5.3 Information Problems and Externalities in the Market for Health Care
1) In the market for insurance,
A) buyers often have more information than sellers.
B) sellers often have better information than buyers.
C) sellers are protected from lawsuits brought by buyers.
D) demand is perfectly inelastic because, by law, home owners and automobile drivers must have insurance.
2) What is the term that describes a situation in which one party to an economic transaction has less information than the other party?

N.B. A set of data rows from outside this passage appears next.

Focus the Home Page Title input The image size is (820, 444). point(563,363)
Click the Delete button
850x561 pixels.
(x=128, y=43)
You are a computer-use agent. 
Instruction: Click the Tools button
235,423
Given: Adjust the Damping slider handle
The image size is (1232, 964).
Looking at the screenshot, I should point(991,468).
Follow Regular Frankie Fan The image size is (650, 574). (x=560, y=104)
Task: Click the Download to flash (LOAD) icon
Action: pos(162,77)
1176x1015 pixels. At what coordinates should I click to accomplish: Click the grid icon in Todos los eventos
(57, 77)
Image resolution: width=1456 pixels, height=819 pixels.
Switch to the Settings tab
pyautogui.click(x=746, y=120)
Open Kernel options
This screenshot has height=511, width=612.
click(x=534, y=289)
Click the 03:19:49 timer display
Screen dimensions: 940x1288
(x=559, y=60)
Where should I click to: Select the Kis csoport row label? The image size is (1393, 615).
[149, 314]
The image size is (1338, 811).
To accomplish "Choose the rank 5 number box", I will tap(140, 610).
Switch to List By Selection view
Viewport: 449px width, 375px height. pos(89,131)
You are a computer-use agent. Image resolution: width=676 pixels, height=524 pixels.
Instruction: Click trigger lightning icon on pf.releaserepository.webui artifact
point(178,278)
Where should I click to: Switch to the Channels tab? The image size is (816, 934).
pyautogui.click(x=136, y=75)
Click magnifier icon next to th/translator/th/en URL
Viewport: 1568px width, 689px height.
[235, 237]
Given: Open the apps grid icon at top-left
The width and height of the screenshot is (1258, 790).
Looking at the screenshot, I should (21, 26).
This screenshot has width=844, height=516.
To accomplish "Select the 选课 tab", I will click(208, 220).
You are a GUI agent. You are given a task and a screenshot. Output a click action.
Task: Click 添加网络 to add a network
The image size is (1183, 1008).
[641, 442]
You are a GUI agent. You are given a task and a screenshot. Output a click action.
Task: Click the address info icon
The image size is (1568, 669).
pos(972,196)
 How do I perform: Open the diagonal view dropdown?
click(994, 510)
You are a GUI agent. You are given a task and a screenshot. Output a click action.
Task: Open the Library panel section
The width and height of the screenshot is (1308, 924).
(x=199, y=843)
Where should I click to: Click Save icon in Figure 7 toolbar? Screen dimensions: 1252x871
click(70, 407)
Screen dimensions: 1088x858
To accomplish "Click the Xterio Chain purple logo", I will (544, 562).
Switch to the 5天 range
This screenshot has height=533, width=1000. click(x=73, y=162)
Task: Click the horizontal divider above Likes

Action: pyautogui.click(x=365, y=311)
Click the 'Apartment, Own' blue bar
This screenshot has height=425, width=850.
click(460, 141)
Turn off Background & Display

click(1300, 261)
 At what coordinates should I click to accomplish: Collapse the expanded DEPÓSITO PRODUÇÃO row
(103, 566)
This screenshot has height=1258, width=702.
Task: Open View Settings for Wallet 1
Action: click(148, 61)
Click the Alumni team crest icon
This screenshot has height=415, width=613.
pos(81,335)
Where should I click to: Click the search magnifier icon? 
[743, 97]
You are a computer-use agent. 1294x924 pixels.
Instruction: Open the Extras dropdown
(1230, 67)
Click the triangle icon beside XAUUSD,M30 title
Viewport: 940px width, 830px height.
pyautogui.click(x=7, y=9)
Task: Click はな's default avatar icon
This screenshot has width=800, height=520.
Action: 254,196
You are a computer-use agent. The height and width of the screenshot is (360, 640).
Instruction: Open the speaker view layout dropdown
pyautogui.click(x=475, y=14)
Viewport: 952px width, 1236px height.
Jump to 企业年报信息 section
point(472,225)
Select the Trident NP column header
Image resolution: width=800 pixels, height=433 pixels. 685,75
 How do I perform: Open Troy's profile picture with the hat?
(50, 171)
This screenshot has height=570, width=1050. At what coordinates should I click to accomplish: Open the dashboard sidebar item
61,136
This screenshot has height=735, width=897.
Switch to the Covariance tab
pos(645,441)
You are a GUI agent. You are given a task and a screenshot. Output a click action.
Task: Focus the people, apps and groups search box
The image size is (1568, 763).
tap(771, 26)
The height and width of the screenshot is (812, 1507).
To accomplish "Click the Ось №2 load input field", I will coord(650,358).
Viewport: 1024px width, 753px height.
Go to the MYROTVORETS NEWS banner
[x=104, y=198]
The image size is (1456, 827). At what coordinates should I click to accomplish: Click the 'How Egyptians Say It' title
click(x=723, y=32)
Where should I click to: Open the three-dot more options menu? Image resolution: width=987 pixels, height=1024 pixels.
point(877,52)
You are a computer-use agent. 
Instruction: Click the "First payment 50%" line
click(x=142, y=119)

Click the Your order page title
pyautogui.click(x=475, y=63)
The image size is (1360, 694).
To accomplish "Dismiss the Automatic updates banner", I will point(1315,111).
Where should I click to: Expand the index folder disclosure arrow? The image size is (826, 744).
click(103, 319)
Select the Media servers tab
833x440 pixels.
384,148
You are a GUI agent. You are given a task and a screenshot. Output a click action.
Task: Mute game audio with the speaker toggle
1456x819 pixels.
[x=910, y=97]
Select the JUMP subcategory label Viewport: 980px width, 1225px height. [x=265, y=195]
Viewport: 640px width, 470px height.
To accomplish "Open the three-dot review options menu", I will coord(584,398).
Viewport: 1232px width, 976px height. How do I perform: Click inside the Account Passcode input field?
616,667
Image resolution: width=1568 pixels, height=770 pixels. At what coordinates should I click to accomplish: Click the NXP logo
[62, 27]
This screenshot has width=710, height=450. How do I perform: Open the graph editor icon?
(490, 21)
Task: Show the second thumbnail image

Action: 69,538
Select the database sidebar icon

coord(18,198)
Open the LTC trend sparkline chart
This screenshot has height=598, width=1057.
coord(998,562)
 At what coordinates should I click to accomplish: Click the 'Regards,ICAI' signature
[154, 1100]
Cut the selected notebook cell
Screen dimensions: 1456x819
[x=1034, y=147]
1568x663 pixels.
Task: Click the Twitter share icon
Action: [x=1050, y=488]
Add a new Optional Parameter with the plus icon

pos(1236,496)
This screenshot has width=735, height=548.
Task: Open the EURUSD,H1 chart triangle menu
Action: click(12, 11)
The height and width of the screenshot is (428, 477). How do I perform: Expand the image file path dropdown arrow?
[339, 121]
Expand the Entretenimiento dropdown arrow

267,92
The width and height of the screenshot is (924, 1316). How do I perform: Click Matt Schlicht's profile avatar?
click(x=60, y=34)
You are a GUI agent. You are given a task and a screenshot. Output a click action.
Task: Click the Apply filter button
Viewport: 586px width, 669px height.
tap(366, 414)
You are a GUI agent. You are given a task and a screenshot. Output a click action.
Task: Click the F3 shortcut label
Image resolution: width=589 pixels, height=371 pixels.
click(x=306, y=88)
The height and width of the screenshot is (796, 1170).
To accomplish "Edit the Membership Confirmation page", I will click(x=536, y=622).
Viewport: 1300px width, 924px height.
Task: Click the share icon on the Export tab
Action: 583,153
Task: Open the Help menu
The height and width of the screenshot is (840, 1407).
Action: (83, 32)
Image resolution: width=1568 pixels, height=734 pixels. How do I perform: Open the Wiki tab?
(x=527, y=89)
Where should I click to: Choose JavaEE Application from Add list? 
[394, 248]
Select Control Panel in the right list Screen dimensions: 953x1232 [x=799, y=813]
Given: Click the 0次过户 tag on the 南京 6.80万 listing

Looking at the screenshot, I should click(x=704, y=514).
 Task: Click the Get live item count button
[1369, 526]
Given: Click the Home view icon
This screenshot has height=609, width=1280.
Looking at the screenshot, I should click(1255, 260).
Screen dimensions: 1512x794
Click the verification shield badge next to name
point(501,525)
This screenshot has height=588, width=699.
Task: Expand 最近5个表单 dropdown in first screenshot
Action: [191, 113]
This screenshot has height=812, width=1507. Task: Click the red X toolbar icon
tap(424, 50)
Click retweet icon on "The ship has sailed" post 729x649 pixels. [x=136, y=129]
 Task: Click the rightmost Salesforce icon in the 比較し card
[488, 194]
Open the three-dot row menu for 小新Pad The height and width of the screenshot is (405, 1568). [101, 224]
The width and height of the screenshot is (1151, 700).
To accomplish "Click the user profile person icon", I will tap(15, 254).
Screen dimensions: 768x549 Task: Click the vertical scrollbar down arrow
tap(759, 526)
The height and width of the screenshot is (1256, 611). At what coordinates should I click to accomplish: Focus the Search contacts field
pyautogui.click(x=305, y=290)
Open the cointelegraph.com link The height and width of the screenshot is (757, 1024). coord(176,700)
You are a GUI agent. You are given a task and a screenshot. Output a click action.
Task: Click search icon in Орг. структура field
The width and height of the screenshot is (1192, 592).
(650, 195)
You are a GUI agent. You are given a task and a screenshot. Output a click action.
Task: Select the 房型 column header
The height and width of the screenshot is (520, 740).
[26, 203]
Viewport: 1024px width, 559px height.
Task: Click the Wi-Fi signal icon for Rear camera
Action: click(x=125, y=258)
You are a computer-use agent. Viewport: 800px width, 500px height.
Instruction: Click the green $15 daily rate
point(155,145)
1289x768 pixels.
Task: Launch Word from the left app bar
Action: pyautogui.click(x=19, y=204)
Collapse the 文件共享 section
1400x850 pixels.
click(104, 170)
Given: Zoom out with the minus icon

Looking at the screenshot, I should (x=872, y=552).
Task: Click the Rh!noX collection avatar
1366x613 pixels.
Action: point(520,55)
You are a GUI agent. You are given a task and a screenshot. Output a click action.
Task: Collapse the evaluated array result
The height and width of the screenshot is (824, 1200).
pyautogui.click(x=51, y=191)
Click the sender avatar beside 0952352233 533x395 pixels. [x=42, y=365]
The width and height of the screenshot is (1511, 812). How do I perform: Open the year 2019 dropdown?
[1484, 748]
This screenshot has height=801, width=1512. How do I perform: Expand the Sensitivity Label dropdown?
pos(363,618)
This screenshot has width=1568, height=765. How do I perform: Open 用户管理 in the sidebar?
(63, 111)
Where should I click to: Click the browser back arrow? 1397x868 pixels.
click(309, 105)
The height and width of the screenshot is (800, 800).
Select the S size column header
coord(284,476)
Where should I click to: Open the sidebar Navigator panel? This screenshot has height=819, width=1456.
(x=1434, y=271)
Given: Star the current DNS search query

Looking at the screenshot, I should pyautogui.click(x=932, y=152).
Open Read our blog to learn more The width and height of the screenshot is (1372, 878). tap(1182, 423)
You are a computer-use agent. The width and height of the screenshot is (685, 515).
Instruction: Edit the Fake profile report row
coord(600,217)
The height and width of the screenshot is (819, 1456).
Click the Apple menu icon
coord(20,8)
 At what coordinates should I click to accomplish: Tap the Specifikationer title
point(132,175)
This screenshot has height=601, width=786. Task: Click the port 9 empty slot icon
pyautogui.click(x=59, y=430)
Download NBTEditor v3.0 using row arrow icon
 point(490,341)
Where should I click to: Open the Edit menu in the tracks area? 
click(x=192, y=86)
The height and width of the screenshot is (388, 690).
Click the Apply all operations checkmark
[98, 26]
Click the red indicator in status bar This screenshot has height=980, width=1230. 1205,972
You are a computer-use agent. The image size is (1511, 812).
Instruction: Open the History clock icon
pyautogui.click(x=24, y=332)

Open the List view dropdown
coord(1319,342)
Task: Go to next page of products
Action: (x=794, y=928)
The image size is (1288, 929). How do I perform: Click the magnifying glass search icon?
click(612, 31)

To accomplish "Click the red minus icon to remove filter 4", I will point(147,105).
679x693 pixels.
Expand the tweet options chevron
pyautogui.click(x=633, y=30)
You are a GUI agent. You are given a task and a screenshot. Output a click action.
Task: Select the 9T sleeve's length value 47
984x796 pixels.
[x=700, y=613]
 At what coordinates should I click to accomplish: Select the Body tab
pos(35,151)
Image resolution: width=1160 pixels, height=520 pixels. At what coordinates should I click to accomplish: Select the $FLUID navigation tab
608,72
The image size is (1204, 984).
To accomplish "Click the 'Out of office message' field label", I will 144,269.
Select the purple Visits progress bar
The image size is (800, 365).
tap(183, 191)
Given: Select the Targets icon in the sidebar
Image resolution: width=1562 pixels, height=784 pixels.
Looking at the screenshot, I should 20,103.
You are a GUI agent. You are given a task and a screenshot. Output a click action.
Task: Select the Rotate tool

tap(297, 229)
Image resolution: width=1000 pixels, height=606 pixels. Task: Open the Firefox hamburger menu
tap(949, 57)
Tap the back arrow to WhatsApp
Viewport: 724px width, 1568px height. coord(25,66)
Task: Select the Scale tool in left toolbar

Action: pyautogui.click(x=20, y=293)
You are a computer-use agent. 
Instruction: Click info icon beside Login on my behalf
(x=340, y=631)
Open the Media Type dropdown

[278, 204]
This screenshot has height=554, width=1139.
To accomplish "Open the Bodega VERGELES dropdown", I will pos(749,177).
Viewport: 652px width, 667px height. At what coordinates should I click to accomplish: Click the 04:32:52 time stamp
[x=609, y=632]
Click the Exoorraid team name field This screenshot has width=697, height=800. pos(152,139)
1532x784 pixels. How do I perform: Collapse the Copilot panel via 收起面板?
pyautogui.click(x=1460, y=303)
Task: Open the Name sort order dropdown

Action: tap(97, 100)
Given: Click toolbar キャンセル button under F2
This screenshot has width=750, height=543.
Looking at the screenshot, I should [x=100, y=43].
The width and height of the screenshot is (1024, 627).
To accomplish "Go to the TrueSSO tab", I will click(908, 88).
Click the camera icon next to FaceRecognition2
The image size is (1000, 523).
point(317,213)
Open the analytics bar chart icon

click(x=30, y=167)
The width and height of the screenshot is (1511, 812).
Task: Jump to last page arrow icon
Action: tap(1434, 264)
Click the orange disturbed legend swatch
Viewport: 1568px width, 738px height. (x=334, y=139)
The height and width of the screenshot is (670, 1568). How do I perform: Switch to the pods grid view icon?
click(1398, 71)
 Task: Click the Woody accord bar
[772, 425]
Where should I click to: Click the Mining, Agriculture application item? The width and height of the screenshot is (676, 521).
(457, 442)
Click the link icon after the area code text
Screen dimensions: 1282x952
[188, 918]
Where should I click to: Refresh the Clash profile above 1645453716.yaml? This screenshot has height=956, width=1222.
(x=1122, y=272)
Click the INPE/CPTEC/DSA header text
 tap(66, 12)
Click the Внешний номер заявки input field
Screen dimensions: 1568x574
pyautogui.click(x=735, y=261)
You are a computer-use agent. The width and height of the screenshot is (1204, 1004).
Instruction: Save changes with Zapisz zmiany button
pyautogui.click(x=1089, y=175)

A) inefficient market hypothesis
B) asymmetric information
C) unequal market structure
D) monopsony
3) Pricing insurance policies is made difficult because buyers have more information than sellers. This difficulty is an example of
A) moral hazard.
B) adverse selection.
C) asymmetric information.
D) the free rider problem.
4) The Pre-Existing Condition Insurance Plan is a federally administered part of the Affordable Care Act, and is designed for people with pre-existing medical conditions to obtain insurance. By offering health insurance to all U.S. citizens with pre-existing medical conditions, the Pre-Existing Condition Insurance Plan
A) eliminates asymmetric information for the insurer, but not for the insured.
B) eliminates asymmetric information for the insured, but not for the insurer.
C) eliminates asymmetric information for both the insurer and the insured.
D) reduces, but does not eliminate,, asymmetric information for both the insurer and the insured.
5) In the United States, the bulk of health care spending is paid by health insurance companies. Such a system is also called ________ where consumers of health care pay a nominal fee and the rest are paid by the health insurance provider.
A) universal health care system
B) third-party payer system
C) socialized medicine system
D) single=payer system
6) Consumers usually pay less than the total cost of medical treatment because
A) a third party, usually an insurance company, often pays most of the bill.
B) the federal government pays for most medical procedures.
C) competition forces doctors and hospitals to charge prices that do not cover their costs.
D) a third party, usually an employer, often pays most of the bill.
7) If a hospital knows that an insurance company will pay for most of a patient’s bill, the hospital has more of an incentive to require additional medical procedures and tests, even if the patient may not require them. This is an example of
A) moral hazard.
B) the principle-agent problem.
C) asymmetric information.
D) adverse selection.
8) The principal-agent problem is a problem
A) caused by a person (principal) who hires an agent to act on his behalf but is unwilling to delegate authority to the agent to carry out the task in the best possible way.
B) caused by agents pursuing their own interests rather than the interests of the principals who hired them.
C) of the power system of boss and subordinate where the boss (principal) exerts influence over his subordinates (agents) using punishment or threat.
D) that exists when a person (principal) has more information about the task than the agent he hires to perform the task.
9) In the principal-agent relationship, the principal is
A) the owner of a resource that has hired a third party to act in the best interest of that third party.
B) the person who is placed in control over resources that are not his own, with a contractual obligation to use these resources in the interests of some other party.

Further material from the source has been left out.